**BRIEF**
Pull every line containing "agent" out of the listing below.

**DATA**
========================================

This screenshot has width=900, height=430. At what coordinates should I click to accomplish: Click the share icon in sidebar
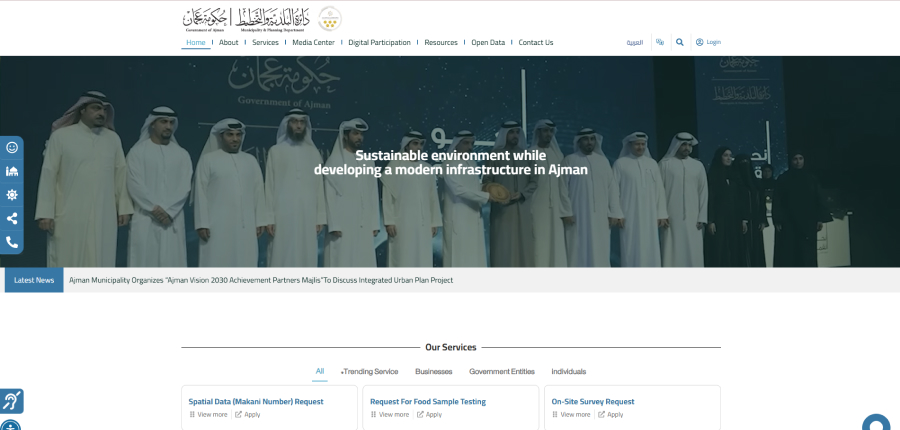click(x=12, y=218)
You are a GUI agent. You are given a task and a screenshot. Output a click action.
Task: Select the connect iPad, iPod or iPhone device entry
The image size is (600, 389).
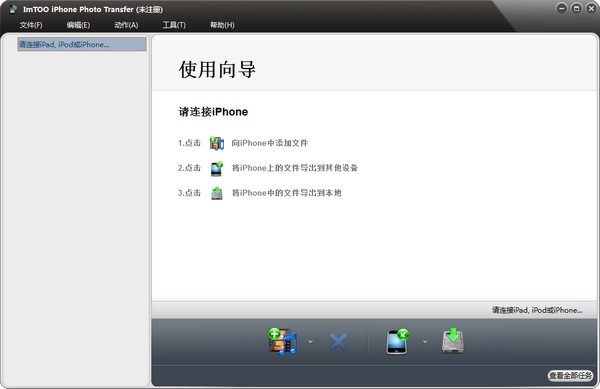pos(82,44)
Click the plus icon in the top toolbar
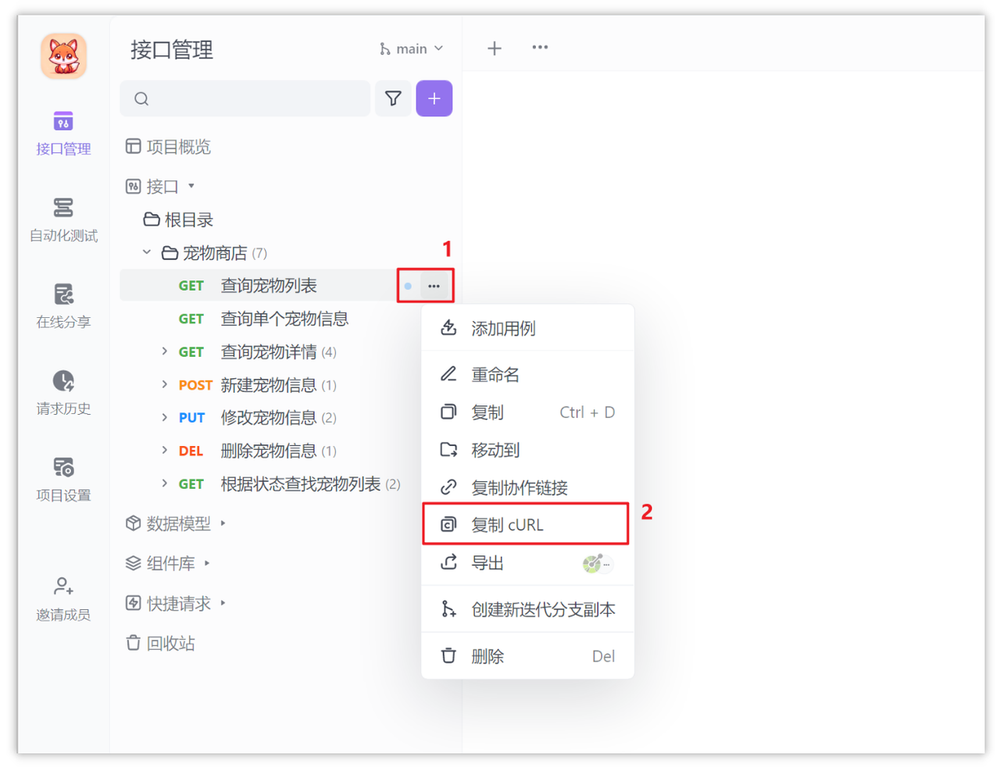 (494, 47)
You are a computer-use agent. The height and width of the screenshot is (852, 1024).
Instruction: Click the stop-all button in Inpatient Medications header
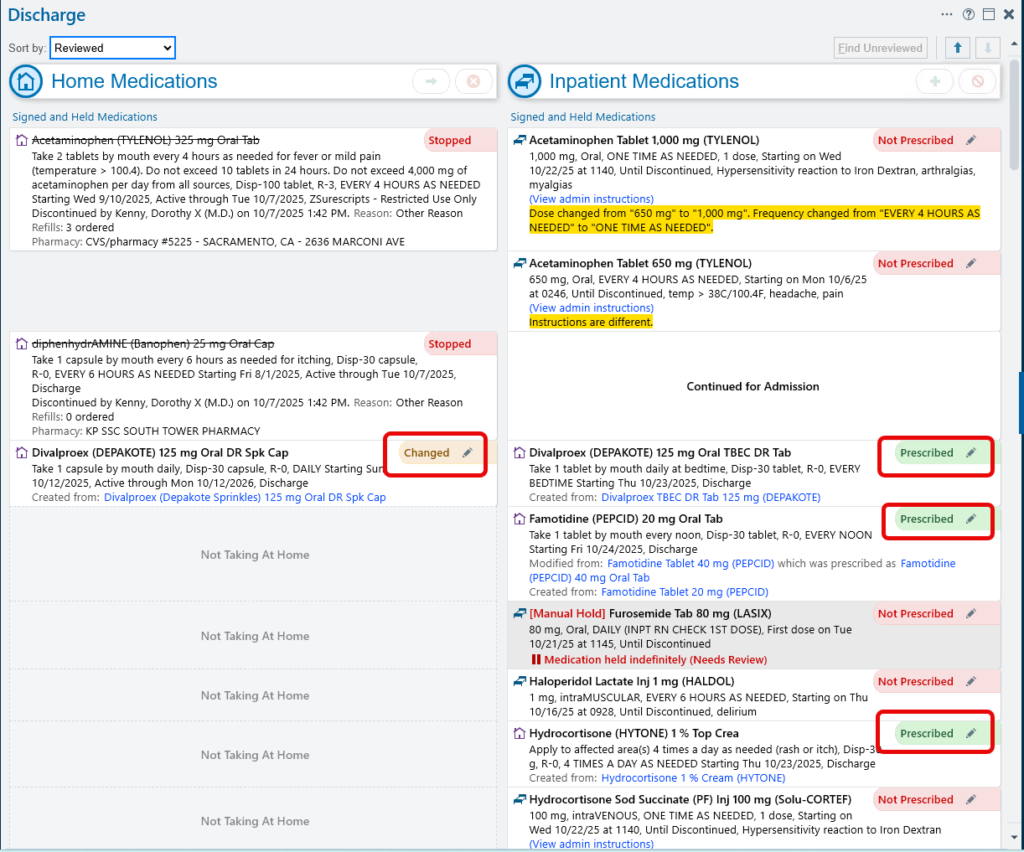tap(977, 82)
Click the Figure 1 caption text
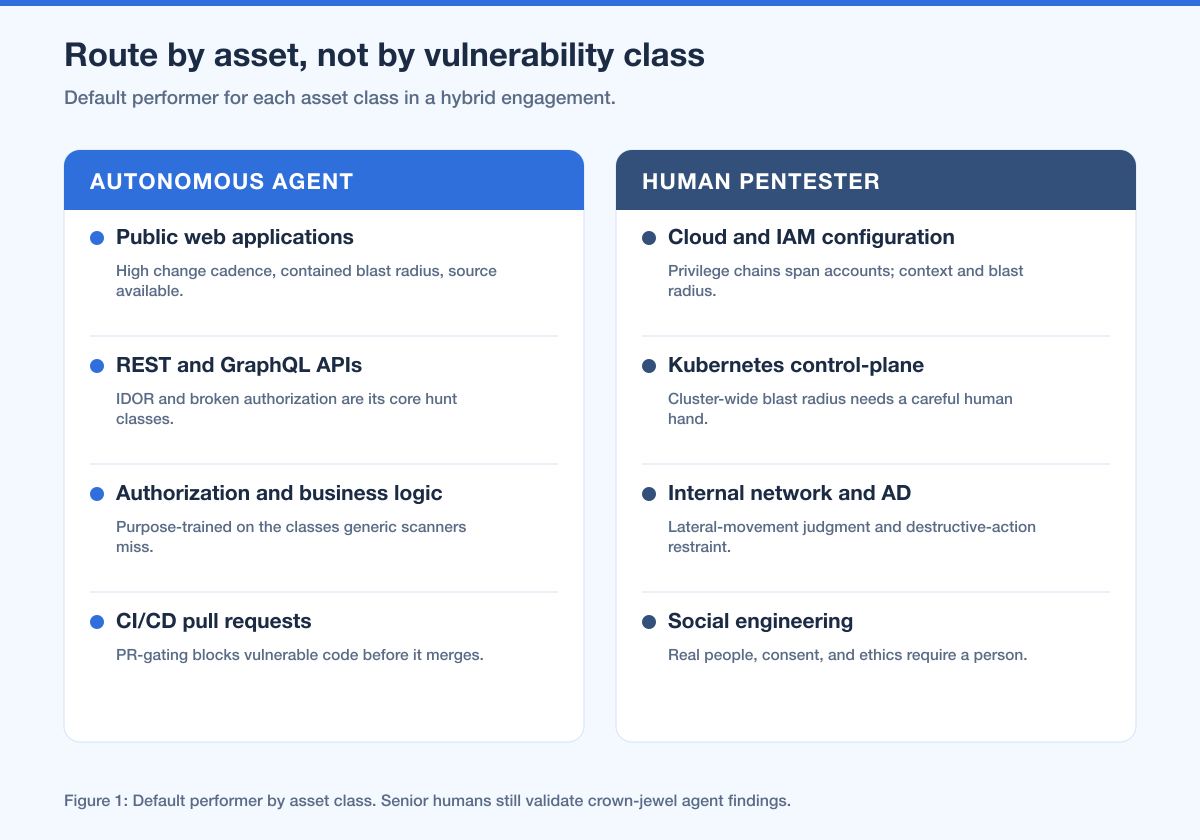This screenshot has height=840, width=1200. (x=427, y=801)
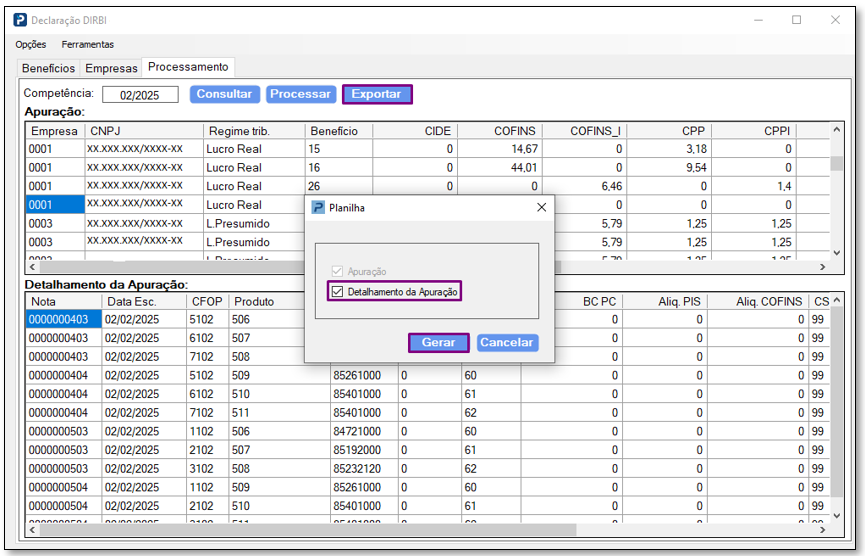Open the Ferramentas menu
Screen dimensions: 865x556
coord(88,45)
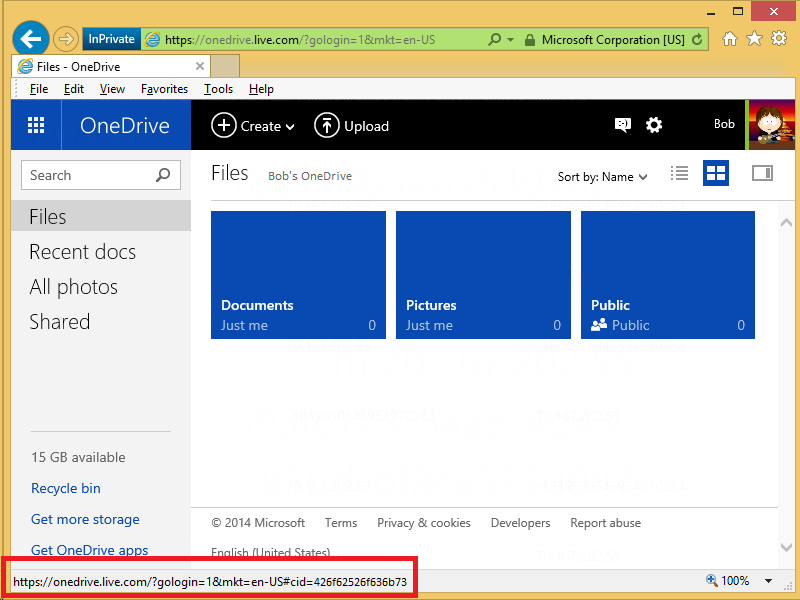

========================================

**RESPONSE BOX**
You are a GUI agent. You are given a task and a screenshot. Output a click action.
You are a computer-use agent. The height and width of the screenshot is (852, 1024).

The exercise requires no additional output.